# The Ulu Knife



## cnsper

Having spent some time in Alaska myself, I am of the opinion that everyone should have an Ulu knife. Easy to use, easy to hold and very versatile piece of kitchen equipment.

I was first impressed with this knife when I purchased one for my great grandmother. I got it as a display piece for her but she actually used it in her kitchen. She later told me it was the best knife she ever had. With age and arthritis in her hands it was easier for her to hold and use when cutting anything. She lived alone and was nearly 90 years old.

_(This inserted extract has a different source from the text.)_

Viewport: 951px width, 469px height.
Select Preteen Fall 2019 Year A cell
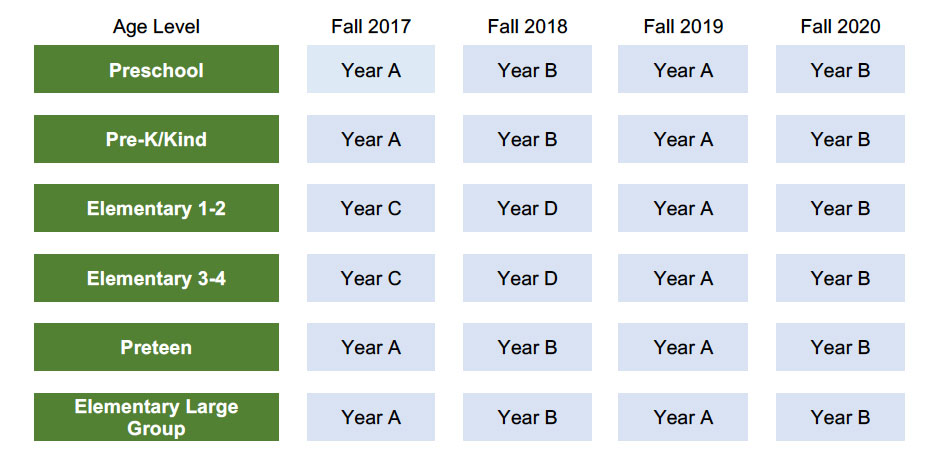(683, 347)
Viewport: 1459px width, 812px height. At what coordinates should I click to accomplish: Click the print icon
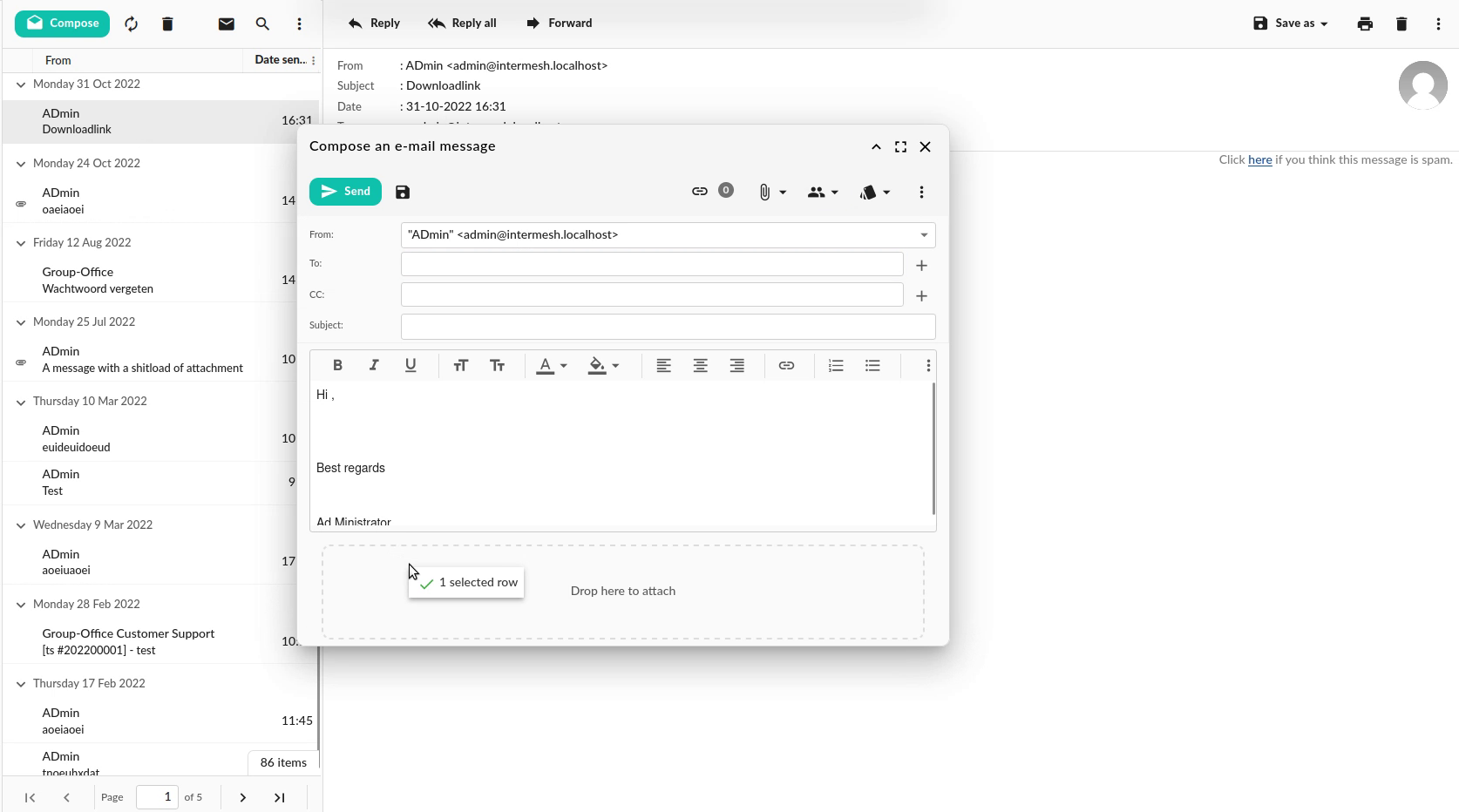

Here are some photos in use....


----------



## ComputerGuy

A definite add on for the kitchen....Thanks


----------



## urbanprepper

I have one, originally i was given it as a present for display, but after trying it out a few times, and getting a good edge on it it was great!


----------



## Sentry18

We picked up a bone handled Ulu in Alaska on vacation along with a matching curved wood dish. Unfortunately it sat in the drawer for a long time unused. The Mrs. sold it on a garage sale about a month before I decided to show some interest in it. Go figure.


----------



## truecarnage

They work!


----------



## mckbrew

I need to get a new one. I've got a small one for the kitchen but it's actually a pretty good idea to have one in the emergency supplies as well.


----------



## HarleyRider

I purchased one on my last trip to Alaska. It is definitely an extremely useful item and should be a part of any prepper's supplies.


----------



## ComputerGuy

Any suggestions. Are any of the boards sponsors selling this so I can properly dispose of my funds for 2 of these


----------



## Magus

I made mine out of a deli slicer blade 20 years ago,I use it daily.
NOTHING short of a food processor chops better or faster!
I think I have a couple of blades left if anybody cares.


----------



## Friknnewguy

Just found several on eBay at good prices , maybe ill give one a shot . Thanks for the tip .


----------



## Nor777

Not a sponsor http://theulufactory.com/ 
Better that Ebay.


----------



## ComputerGuy

Thanks everyone


----------



## OleSarge

There are some around that are good carbon steal. Some of the tourist ones use a cheap chrome over cheap steal. If any one really wants a good one let me know and I might be able to go grab ya one and mail it. Also look at eagle river knives.


----------



## AuroraHawk

*The Ulu Factory*



ComputerGuy said:


> Any suggestions. Are any of the boards sponsors selling this so I can properly dispose of my funds for 2 of these


For those who want an ulu from the manufacturer:

http://theulufactory.com/


----------



## OleSarge

The ulu factory ones are ok but living in anchorage I see those as more of a tourist item. I would recommend Eagle River Knife Company. They are a bit more but over all better materials.


----------



## Magus

Do they use tool steel?


----------



## OleSarge

I'm not sure, ER knives makes a lot of knives for the cleaning of animals. The one I have is high carbon steel. It holds a great edge for longer but has to be oiled a lot to prevent rust. I got a custom made one a few years ago.


----------



## Moby76065

I had to look up that knife. I really want one!!
Far better for chopping. Thx guys, going to get one.


----------



## Nor777

I was looking and Eagle River Knife makes a folding Ulu
http://eagleriverknife.com/skinning_knife.html


----------



## brownb

Picked up a new edc knife yesterday. A kershaw leek 1660ckt with Sandvik 14C28N stainless which I am unfamiliar with but willing to try. 3" blade spring assist. Sleek. Not a benchmade but still made in usa. I like the blade design with the exception of a delicate tip. Happy it not made in china


----------